Speculative euro positioning by non-commercial traders increased to near once again the largest net long position by (non-commercial) speculators on record. While, according to recent retail trading data, the retail population continued to be sellers into bouts of euro strength, but also seems to be buyers on pullbacks, which explains why the retail FX net long remained unchanged at 35% from a week ago. Meanwhile, the technical picture has improved for the trade-weighted euro, marking a higher base at a relatively high level within the last 6-month trend up. The bullish momentum in speculative sentiment combined with a positive technical backdrop, together with a hint of a re-test of the EUR’s 2017 highs especially vs the GBP & USD.

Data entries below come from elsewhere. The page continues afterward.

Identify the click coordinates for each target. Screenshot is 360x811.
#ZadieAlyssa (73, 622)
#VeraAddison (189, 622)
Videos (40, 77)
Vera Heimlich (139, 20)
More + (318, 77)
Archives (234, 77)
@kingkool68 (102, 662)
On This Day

British pound speculative (bullish) sentiment rebounded significantly once again, according to most recent COT report. Large speculators upped their long positions substantially, allowing for the overall (net long) position to advance to 50% from 48%. Meanwhile, the retail FX population continued to scale back their net long position of the recent 6-month high at 59% (Nov 3rd) to just 45% (as of this writing). While these bullish forces of sentiment are typically bullish for the GBP, recent price-action suggests that weekly technical momentum has stabilized. A slightly upwardly tilted rectangle pattern has emerged, highlighting a solid range between 1.3080 & 1.3340 has formed. That said, if 1.32 (GBP/USD) continues to provide support on a (daily) closing basis, attention will remain on the upper end of the range at 1.3340.